The New York Times looks at the problem facing the Republican Party -- and the advantage for the Democrats -- regarding registration. "In several states, including the traditional battlegrounds of Nevada and Iowa, Democrats have surprised their own party officials with significant gains in registration. In both of those states, there are now more registered Democrats than Republicans, a flip from 2004. No states have switched to the Republicans over the same period, according to data from 26 of the 29 states in which voters register by party. (Three of the states did not have complete data.)"
"In six states, including Iowa, New Hampshire and Pennsylvania, the Democratic piece of the registration pie grew more than three percentage points, while the Republican share declined. In only three states — Kentucky, Louisiana and Oklahoma — did Republican registration rise while Democratic registration fell, but the Republican increase was less than a percentage point in Kentucky and Oklahoma. Louisiana was the only state to register a gain of more than one percentage point for Republicans as Democratic numbers declined."
"Swings in party registration are not uncommon from one year to the next, or even over two years. Registration, moreover, often has no impact on how people actually vote, and people sometimes switch registration to vote in a primary, then flip again come Election Day. But for a shift away from one party to sustain itself — the current registration trend is now in its fourth year — is remarkable, researchers who study voting patterns say. And though comparable data are not available for the 21 states where voters do not register by party, there is evidence that an increasing number of voters in those states are also moving away from the Republican Party based on the results of recent state and Congressional elections, the researchers said."

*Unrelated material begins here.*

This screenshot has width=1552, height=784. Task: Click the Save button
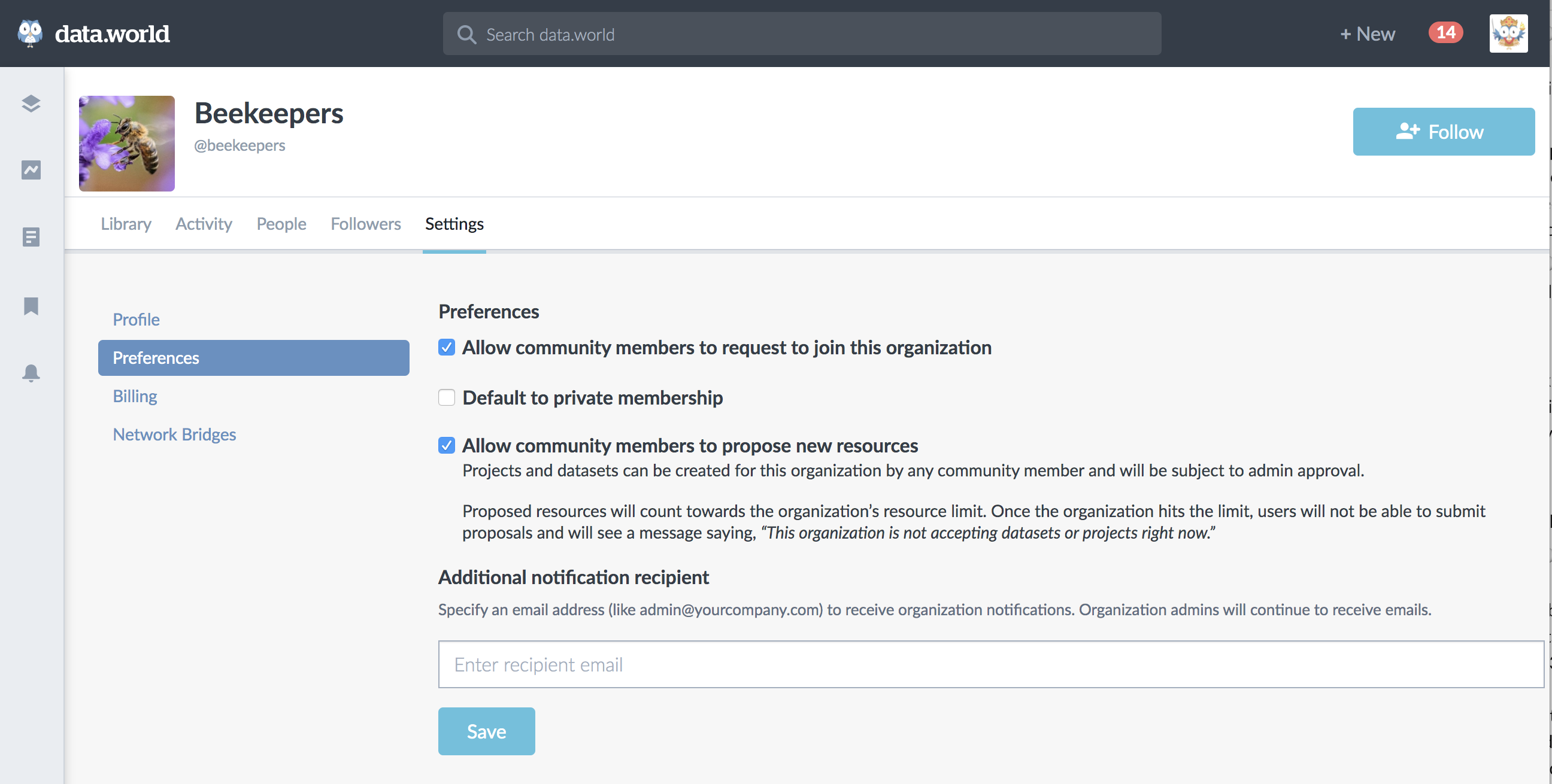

ALASKA: The Washington Post looks at Obama's chances in the last frontier. "And this year, being a Democrat may not be such a bad thing. Every Republican on the November ballot can expect to suffer from the corruption scandal that has tarred Alaskan politics. Last week's indictment of Ted Stevens, the U.S. Senate's longest-serving Republican, follows the federal convictions of three state GOP lawmakers in cases that featured surveillance videos starring the oil executive who prosecutors say remodeled Stevens's modest Girdwood home."
MASSACHUSETTS: Obama has a 47%-38% lead over McCain in Massachusetts, according to a Suffolk University poll. "Democrat Barack Obama's nine point lead over Republican John McCain in Massachusetts is a sharp fall from the 23-point lead he enjoyed in June. McCain was able to make gains among Western Massachusetts voters, men, middle-aged voters and independents."
MICHIGAN: The Detroit Free Press gives big billing to Obama's plan to offer financial support to the auto industry. The headline: "I'd guarantee $4 billion to retool auto industry."
NEVADA: The Rocky Mountain News tees off on the swing state Nevada. The Silver State's strong libertarian streak, unique political tensions, and passionate defense of gun rights make it a challenge for both McCain -- viewed as too liberal by many vocal conservatives in the state -- and Obama, whose Second Amendment stance (though softened) could get him in trouble. Check out this killer quote from a gun dealer in northern Nevada: "When Hillary Clinton announced she was running, I was swamped. Guns were flying off the shelf." Oh, and then there's this: "Even brothels are offering gas cards now when services -- as they are politely called -- are purchased."